Our method wasn’t exactly “spray and pray,” but it was close. Ten years ago, my wife and I spread environmental grants broadly, but our goal – to help ensure that everyone had access to clean air and water – seemed just as distant.

I dug more deeply into one area – city planning for our streets.  Streets make up 30% of all the open space in our hometown, Seattle.  Would better streets reduce the number of cars, release a flood of bikers and walkers and thus reduce the city’s carbon footprint?

I took leadership of a small non-profit, the International Sustainability Institute.  We teamed with the local university, unleashed four dozen data-collecting graduate students, and hired a world-renowned Danish city planning firm to rethink Seattle’s downtown streets.

The Alley Problem

Then the problems appeared not on a map, but at our back door.  We moved into new offices in Seattle’s historic district, and what at first looked like a scenic brick byway revealed itself to be a festering disaster of an alley.

On the first day, I found a crack pipe at the doorway. Two days later brought syringes and, soon, a pool of blood next to the apparent weapon, an umbrella.

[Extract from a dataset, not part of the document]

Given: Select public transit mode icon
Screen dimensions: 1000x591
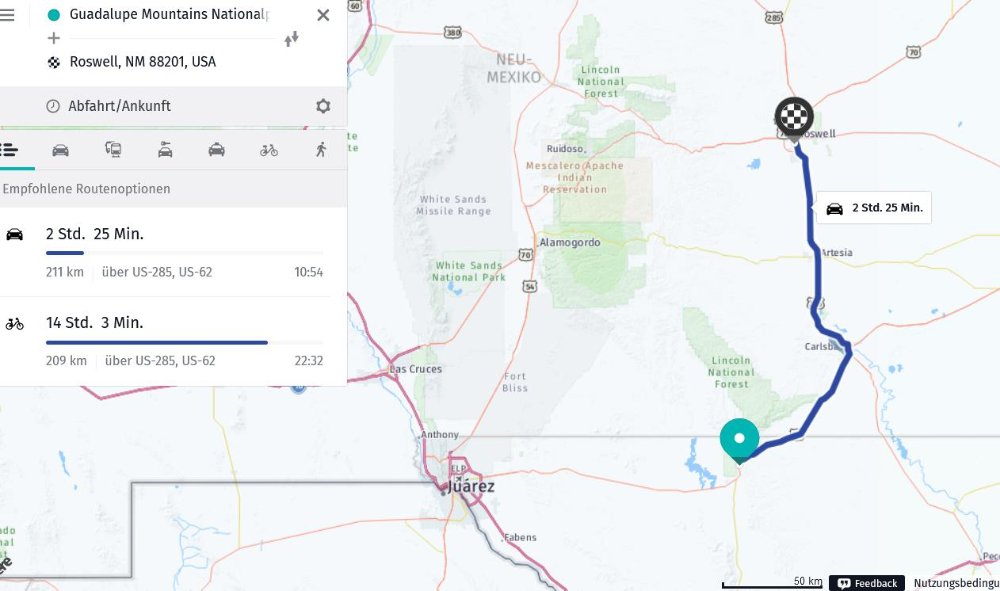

The “scenic” alley itself was a 100-year-old patchwork of potholes, asphalt, cement and bricks. City agencies responsible for transportation and historic preservation had fought to a standstill over the alley upkeep.  Now only the agile picked through the alley’s ruts and water pools to reach their destination.

ISI continued its city-wide work, but what about the problem at our back door?

The Community Solution

Our first move: put people in the empty alley. Yes, that festering disaster.  The local garbage collector used water trucks to spray off years of accumulated automobile oil and urine. We held concerts with our friends as the talent, and parties to display other friends’ artwork. In Summer, we backed an old U-Haul into the alley to hold a screen that showed the World Cup and the Tour de France. More and more people came to events – ultimately hundreds at a time.

As crowds grew, we organized neighbors to audit their own streets and alleys and to prioritize needs. The local business coalition stepped forward to seek funding for the most pressing problems.

But a funny thing happened on the way to creating a safe and walkable alley. If we started out bent on improving streets, we found that the key lay not in our planning skills.

Soon, art festooned the alley, 24/7.

Sitting side by side on bench seats, we shared the delight in the face of the street person who enjoyed a welcoming spot, some hot coffee to drink and a good soccer match on the Uhaul.

Institutional Support

The community activity drew local agency and government support. The Department of Neighborhoods gave grants. Transportation co-sponsored a design competition, and the Department of Planning and Development reworked city regulations that baffled the city’s own goals of a walkable downtown. The Preservation Board cheered us on.

Then designers and engineers, who first appeared at events for a drink and a movie, showed up with technical chops and an ear for neighbors they were there to serve.  Neighborhood ideas became an alley design that satisfied both warring city agencies. At last, our own alley was redesigned and repaved as a model.

As the alley work progressed, our secret weapon – the community – got larger and tighter. Yes, we got something done. We created a great pedestrian space, convinced a bike shop and a restaurant to open their doors to the alley, and restored an attractive part of the city.  But the true legacy of the alley project is the community it created. The social ties that helped us see each other more clearly and bind us to one another have become an engine to drive change.

Yes, our environmental problems loom large.  But we have a mighty counter-punch. It’s our community. I feel blessed to be among them.

Three Lessons:
  • Rethink what is a grant’s output (a redesigned alley) and what is a grant’s outcome (a revamped alley stands as a symbol of what the community can achieve together).
  • Create varied partners to boost the community’s investment in the project and to tap a wide range of creative minds.
  • Consider funding community capacity to organize for its own needs. Their power to satisfy their needs is ultimately more important than any project you have in mind.